### Exercise brief
Leaving out all pictures, repeat exactly the lines from the one that holds "Image resolution: width=1512" to the last line of the entries below.

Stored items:
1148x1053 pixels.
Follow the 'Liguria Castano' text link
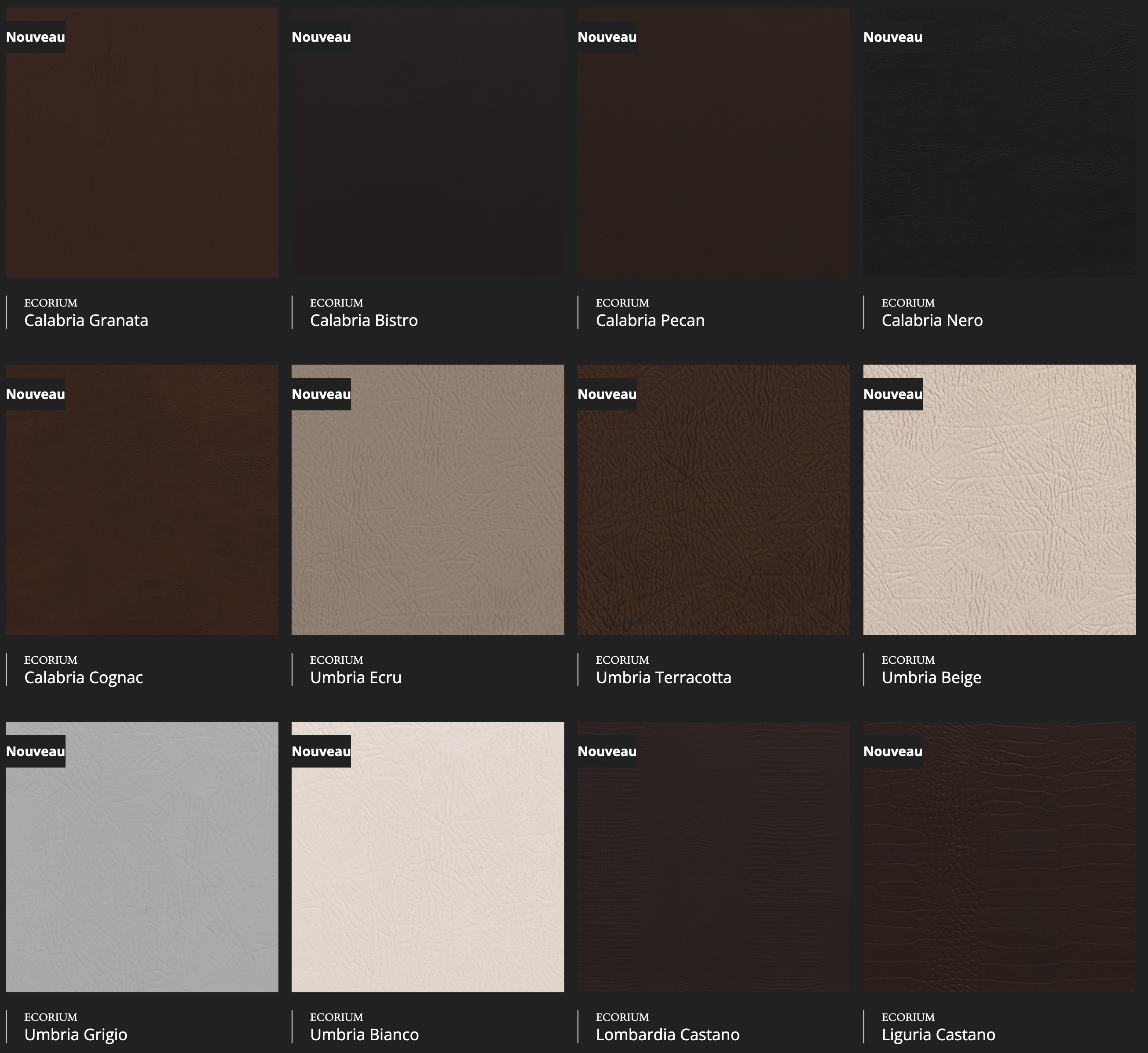pos(938,1034)
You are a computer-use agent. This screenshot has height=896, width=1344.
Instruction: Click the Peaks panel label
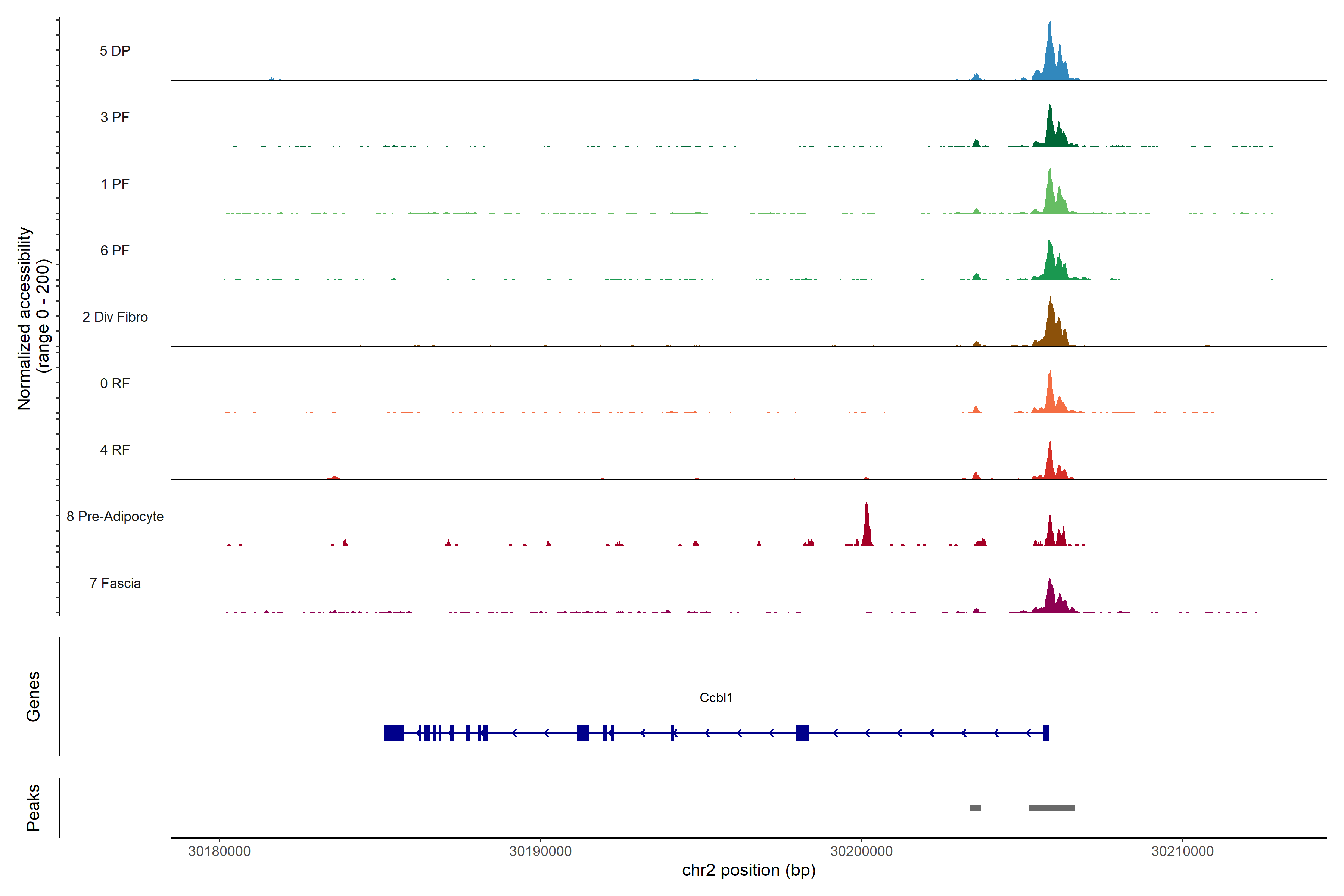coord(33,808)
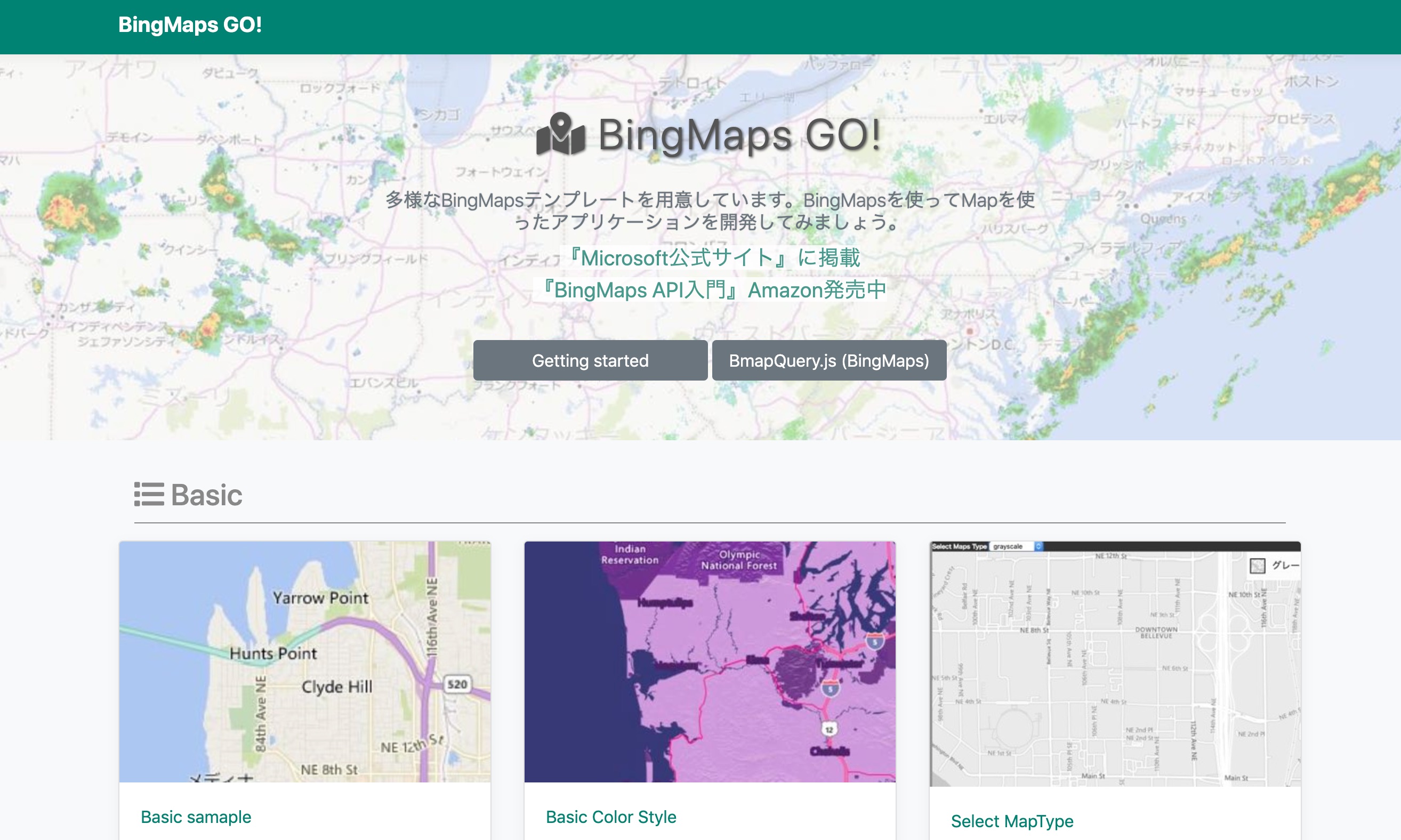
Task: Open the Basic samaple template
Action: (196, 816)
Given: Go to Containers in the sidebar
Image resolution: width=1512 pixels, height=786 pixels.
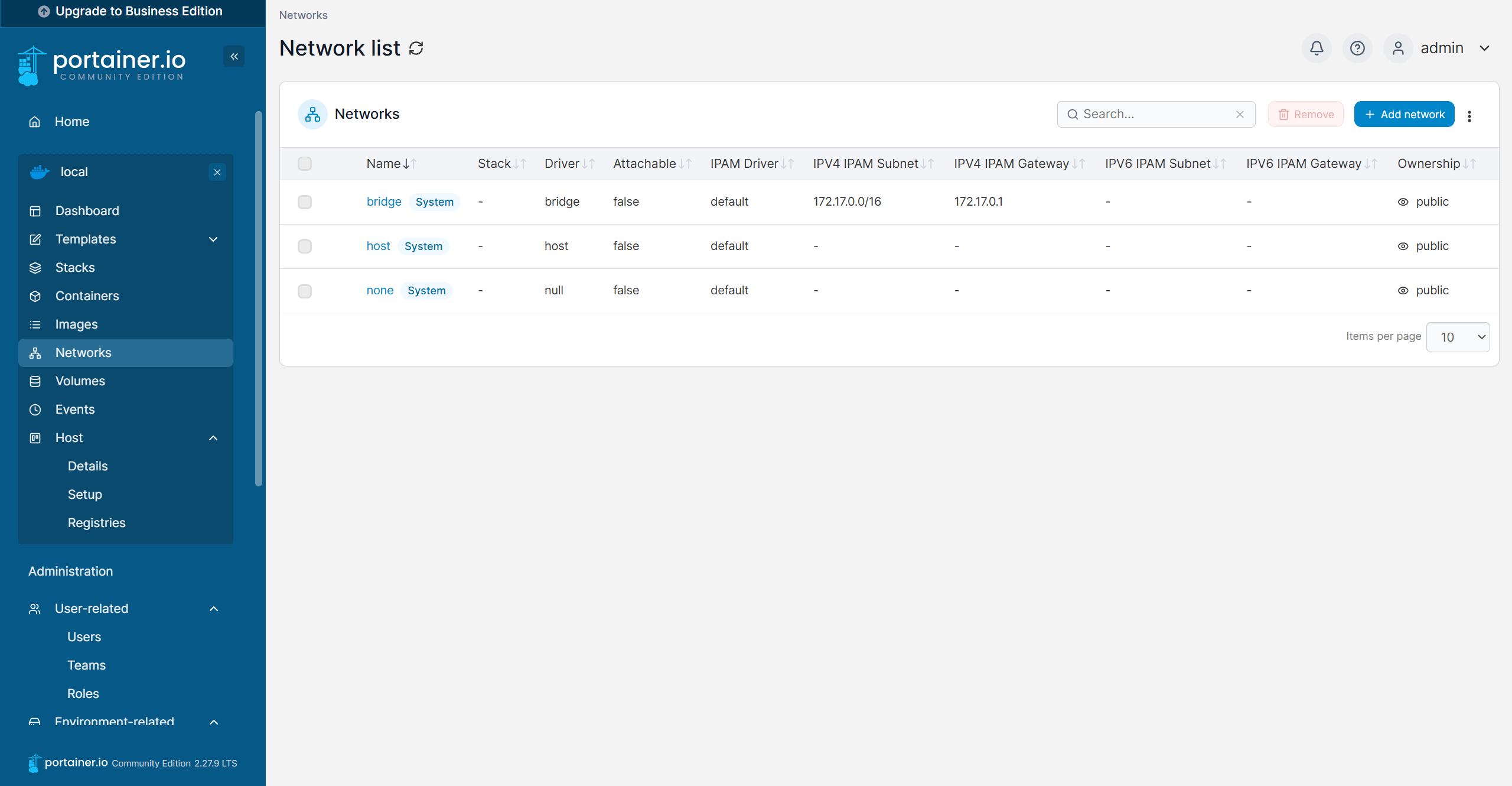Looking at the screenshot, I should 87,296.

### Solution to this task
Image resolution: width=1512 pixels, height=786 pixels.
Looking at the screenshot, I should 87,296.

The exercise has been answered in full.